Abstract

Thymidine analogs, including 3'-azido-3'-deoxythymidine (AZT) and 2',3'-dideoxy-3'-deoxythymidine (D4T), are important antiretroviral agents. To exert antiretroviral activity, these analogs undergo a stepwise phosphorylation intracellularly to the active triphosphate metabolites. We previously reported that 4'-substituted D4T with an ethynyl group (i.e., 4'-ethynyl D4T) increased the anti-human immunodeficiency virus (HIV) activity and was active against multidrug-resistant HIV strains. 4'-Ethynyl D4T is a better substrate for phosphorylation by human thymidine kinase 1 than D4T is. In this report, we first studied the enzymes involved in the phosphorylation of 4'-ethynyl D4T from monophosphate to triphosphate metabolites. The 4'-ethynyl D4TMP is phosphorylated by recombinant human TMP kinase with a K(m) of 19 +/- 4 microM and a k(cat) of 0.007 +/- 0.001 s(-1); the relative efficiency is about 9 and 15% of those of D4TMP and AZTMP, respectively. Several enzymes from crude cellular extracts, including nucleoside diphosphate kinase, pyruvate kinase, creatine kinase, and 3-phosphoglycerate kinase, could phosphorylate 4'-ethynyl D4T-diphosphate.

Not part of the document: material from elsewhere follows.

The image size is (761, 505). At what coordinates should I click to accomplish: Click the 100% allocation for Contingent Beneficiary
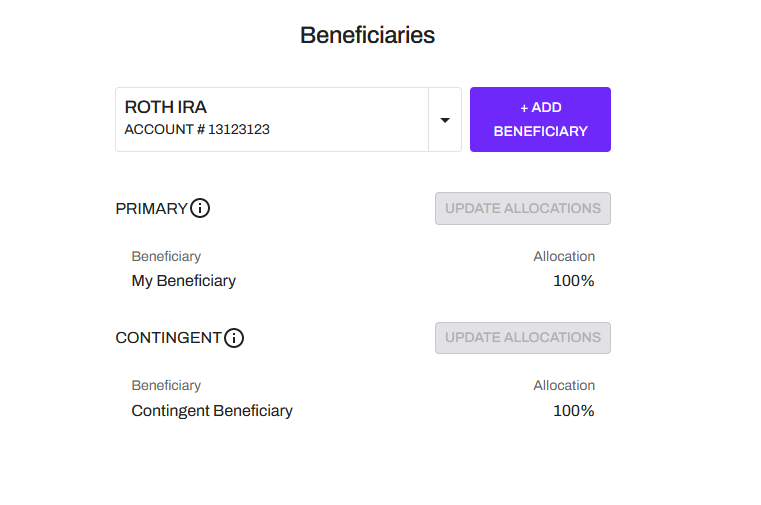(x=574, y=411)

The relative phosphorylation efficiencies of 4'-ethynyl D4TDP were about 3 to 25% of those of D4TDP and were generally similar to those of AZTDP. In T-lymphoid cell lines, there was a preponderant accumulation of 4'-ethynyl D4TMP, suggesting that TMP kinase could be the rate-limiting enzyme in the metabolism of 4'-ethynyl D4T. Although the same enzymes are involved in the stepwise phosphorylation of thymidine analogs, their behaviors in phosphorylating metabolites of 4'-ethynyl D4T are different from those of D4T and AZT. Qualitatively, the metabolism of 4'-ethynyl D4T is more similar to that of AZT than to that of its progenitor, D4T.